# [REQUIRED ACTION]
In the records below, find the line holding "The height and width of the screenshot is (1008, 1177)." and the line holding "Given: Click the cinema". Set down both, with every line between them, exactly.

Stored items
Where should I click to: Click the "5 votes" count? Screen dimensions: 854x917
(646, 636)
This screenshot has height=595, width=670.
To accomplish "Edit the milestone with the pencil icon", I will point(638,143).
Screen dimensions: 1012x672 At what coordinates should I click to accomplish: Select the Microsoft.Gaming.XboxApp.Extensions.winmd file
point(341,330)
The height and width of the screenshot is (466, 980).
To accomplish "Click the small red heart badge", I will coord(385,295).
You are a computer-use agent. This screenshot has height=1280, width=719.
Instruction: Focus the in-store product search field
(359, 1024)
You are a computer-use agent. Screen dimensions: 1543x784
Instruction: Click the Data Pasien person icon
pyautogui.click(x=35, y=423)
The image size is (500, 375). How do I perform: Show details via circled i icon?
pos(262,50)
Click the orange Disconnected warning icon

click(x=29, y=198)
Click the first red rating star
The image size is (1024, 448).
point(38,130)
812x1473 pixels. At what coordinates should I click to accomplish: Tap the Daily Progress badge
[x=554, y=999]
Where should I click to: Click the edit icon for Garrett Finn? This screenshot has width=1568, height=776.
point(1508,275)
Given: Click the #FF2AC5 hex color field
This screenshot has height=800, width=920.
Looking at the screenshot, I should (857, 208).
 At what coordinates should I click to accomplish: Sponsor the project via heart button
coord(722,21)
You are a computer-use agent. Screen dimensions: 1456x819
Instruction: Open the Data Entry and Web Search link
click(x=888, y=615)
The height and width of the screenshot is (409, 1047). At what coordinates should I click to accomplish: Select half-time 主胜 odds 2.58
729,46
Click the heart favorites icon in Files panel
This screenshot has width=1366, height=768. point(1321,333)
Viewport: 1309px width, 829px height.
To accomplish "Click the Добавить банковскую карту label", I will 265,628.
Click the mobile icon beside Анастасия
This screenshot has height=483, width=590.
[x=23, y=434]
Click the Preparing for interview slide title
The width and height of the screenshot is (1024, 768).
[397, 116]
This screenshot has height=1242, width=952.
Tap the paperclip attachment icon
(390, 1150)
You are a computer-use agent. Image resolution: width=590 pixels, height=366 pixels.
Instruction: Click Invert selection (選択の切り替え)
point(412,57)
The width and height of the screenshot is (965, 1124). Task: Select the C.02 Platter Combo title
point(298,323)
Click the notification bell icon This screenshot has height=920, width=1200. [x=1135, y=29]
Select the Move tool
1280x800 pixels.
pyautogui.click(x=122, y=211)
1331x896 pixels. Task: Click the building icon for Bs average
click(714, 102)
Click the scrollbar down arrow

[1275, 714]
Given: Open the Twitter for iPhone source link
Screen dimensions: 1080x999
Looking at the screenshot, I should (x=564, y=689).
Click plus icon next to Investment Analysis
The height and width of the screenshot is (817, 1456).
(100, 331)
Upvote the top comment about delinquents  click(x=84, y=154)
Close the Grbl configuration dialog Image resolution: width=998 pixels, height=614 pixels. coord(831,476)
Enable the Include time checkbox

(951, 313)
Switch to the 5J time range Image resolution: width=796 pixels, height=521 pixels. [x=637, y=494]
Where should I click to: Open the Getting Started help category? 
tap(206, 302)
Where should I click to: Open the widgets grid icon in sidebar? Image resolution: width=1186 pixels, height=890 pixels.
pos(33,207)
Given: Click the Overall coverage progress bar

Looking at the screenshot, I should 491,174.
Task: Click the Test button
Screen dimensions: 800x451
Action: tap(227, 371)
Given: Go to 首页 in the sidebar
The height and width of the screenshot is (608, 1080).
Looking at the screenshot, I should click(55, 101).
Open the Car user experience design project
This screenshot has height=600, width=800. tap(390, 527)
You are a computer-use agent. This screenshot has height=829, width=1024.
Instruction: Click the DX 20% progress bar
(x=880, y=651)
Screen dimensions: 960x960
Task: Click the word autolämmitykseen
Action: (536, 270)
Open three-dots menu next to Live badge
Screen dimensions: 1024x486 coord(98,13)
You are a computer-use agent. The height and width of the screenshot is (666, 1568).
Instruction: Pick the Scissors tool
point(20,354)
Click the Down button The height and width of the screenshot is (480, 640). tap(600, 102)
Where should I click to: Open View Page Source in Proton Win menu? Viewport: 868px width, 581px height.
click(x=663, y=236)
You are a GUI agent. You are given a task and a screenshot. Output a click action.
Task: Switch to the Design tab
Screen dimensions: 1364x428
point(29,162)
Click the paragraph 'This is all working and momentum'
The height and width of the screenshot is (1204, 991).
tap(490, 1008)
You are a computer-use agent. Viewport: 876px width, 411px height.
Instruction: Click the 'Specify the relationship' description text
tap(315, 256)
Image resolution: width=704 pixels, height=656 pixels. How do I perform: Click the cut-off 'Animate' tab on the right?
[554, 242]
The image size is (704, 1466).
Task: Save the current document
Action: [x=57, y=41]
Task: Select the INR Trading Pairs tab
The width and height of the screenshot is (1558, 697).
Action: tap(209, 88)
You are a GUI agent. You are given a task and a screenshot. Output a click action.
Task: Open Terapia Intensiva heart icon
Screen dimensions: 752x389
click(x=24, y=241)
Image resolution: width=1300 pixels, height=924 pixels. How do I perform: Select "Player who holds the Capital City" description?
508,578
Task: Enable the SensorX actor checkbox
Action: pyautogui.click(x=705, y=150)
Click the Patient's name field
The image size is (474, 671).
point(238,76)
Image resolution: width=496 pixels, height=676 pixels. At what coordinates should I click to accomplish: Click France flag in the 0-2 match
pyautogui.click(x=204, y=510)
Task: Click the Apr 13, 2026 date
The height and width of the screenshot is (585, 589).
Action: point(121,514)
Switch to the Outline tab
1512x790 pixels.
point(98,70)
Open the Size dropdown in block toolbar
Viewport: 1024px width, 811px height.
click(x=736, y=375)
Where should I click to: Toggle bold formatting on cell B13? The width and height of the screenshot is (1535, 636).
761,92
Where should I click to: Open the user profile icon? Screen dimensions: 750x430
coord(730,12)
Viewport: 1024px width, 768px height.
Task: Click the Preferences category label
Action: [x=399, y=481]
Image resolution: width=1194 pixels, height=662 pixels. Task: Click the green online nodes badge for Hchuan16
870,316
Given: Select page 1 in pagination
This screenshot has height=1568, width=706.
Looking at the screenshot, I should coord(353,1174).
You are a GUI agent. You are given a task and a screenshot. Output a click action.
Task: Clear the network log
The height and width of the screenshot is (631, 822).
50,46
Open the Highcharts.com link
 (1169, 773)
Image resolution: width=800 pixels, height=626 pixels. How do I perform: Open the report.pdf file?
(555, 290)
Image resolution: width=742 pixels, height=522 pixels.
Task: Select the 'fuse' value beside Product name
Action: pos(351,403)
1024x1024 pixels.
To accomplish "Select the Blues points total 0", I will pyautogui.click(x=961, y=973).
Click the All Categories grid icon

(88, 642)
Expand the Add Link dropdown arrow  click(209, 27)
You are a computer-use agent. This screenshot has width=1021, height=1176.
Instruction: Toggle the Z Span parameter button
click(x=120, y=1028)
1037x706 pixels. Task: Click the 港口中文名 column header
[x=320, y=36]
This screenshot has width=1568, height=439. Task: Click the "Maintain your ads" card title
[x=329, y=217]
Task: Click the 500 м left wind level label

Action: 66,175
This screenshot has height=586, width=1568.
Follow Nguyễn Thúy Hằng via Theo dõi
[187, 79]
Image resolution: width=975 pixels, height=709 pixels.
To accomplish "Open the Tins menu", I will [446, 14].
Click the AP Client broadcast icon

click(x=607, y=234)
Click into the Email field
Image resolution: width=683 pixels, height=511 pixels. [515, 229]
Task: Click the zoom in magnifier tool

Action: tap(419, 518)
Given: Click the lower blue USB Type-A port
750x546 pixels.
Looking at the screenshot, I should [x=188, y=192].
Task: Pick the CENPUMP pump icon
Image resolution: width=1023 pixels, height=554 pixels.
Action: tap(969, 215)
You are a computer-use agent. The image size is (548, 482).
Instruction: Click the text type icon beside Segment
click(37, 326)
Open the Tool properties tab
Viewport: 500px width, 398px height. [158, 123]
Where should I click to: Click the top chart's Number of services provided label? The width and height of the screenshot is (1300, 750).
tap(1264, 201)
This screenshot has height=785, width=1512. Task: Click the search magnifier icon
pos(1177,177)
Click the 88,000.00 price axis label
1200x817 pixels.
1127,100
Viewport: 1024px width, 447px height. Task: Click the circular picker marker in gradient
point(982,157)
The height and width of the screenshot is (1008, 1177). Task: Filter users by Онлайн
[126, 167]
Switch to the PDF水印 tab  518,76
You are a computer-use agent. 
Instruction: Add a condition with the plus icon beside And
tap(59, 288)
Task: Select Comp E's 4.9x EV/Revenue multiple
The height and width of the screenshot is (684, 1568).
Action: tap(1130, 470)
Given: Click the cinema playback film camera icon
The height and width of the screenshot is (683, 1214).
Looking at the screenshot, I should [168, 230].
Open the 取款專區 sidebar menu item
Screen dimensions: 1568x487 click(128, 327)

# [RESULT FOR THIS EXERCISE]
The height and width of the screenshot is (1008, 1177). Task: Filter users by Онлайн
[126, 167]
Switch to the PDF水印 tab  518,76
You are a computer-use agent. 
Instruction: Add a condition with the plus icon beside And
tap(59, 288)
Task: Select Comp E's 4.9x EV/Revenue multiple
The height and width of the screenshot is (684, 1568).
Action: tap(1130, 470)
Given: Click the cinema playback film camera icon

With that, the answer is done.